中国列車事故の教訓
技術は万全であるべきだが、ヒューマンエラーと総合的な構想力がその結果として表れることがある。
安全重視と速度の関係でいえば、どうなのか。
普通であれば、そこに余裕を持たせることで、安全への信頼性を確保するということだろう。でもなかなか難しいようだ。
優先事項が国威発揚なら、技術立国という世論への誇示なら、そういう余裕はおごりとなってしまうのだ。
交通輸送機関での最優先は、安全を利用者に提供することであろう。でも、なにか技術で競い合うためだけに気をとられていては、本来の技術者倫理は下手なエンジニアの代名詞になり下がるのかもしれない。
軍事兵器の開発で、いくさに勝利するためにという目的で大量殺戮を達成することがその手段になるならという考えに至るようなものではないのか。そこで歯止めになる論理は見つからないのだろう。
国家反逆罪とか、罪人になり処刑されるような社会では、自由にモノが言える環境にはないのだ。ひとは生まれたら死ぬものだと悟ることでしか、自分の主張を展開することはできないのかもしれない。

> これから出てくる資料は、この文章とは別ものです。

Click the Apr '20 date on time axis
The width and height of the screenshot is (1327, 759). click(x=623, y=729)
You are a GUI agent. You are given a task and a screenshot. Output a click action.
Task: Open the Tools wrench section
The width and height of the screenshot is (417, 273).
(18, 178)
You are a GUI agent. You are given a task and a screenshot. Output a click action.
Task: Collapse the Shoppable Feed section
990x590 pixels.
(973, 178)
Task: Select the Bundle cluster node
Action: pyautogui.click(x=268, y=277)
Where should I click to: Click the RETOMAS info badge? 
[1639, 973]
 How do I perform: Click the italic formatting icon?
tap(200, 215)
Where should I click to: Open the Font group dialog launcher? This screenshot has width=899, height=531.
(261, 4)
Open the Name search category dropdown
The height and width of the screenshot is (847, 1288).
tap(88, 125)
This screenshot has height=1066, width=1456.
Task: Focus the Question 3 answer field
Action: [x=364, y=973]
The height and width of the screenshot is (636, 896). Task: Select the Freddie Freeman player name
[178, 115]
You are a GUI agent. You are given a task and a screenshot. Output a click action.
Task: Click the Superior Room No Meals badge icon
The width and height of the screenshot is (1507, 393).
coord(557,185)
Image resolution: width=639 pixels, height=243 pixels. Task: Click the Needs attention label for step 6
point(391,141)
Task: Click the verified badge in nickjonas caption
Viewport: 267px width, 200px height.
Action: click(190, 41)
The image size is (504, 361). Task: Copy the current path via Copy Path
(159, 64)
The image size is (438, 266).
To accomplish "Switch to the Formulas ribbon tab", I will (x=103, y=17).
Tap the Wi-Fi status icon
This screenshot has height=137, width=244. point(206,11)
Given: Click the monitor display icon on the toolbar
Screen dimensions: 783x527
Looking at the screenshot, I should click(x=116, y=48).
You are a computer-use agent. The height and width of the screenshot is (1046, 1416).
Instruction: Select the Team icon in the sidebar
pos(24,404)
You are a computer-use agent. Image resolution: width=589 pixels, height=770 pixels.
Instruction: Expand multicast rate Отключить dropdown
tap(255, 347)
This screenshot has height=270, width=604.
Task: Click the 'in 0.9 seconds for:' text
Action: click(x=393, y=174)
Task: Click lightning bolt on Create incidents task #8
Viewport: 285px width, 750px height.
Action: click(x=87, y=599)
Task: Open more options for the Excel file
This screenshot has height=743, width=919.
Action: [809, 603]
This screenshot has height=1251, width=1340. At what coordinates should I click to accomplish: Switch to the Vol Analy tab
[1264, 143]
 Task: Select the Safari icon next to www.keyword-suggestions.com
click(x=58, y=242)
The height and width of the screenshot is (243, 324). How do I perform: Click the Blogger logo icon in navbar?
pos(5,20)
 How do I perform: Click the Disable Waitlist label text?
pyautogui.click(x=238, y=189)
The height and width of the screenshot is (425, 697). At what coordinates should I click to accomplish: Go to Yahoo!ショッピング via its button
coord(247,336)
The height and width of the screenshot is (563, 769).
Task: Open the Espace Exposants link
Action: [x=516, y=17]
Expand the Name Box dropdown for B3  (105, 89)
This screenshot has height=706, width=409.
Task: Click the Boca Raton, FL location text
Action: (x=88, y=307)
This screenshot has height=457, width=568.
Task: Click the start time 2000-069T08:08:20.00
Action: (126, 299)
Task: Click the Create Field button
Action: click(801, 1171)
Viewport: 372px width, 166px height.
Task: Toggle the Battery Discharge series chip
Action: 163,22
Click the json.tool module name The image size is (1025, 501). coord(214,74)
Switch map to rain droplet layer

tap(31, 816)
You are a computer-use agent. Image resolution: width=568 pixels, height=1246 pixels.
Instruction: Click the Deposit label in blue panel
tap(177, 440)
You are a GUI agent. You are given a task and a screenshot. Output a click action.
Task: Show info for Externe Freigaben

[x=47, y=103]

やはり、技術力をしっかりと基礎の上に打ち立てることが大事なのだ。日本やドイツは技術立国として真摯に向き合って相手国の技術と技術陣に敬意を払っている。医学でもそうだ。オランダから入ってきた蘭学は日本医学界の発展、そして日本人の健康増進におおきな役割を果たしてきた。
怖い。あんな大きくて長いものが高速で突っ走るのは、だれでも怖いと感じる。だからこそ、そこに安全を最大に優先させるという方針が意味をもつのだ。
原発も怖い。核も怖い。だから、そこで安全なのか、ほんとうにそうなのか・・・ということを真摯に見つめなおしていかなければならないのだ。
技術立国としては、どんな分野のどんな技術でも大切にしていくという心構えが必要だろう。だが、安全を無視するとか、目的をはき違えてしまう危険性はあるだろう。技術そのものを誇示することは、やはりおなじような危険性を持っており、そこに無理が生じて容易にヒューマンエラーを誘いだしてしまうことにもなるのだ。
ほんの少しの技術者としての誇りは、やはり顧客への最大のおくりものは安全だというしっかりした倫理観ではないだろうか。
ひとつの教訓だ。なかなか現実には少ないが、おなじようなことはどこにでもある。大きな事故の背景には、そんな教訓がいっぱい隠されているのだ。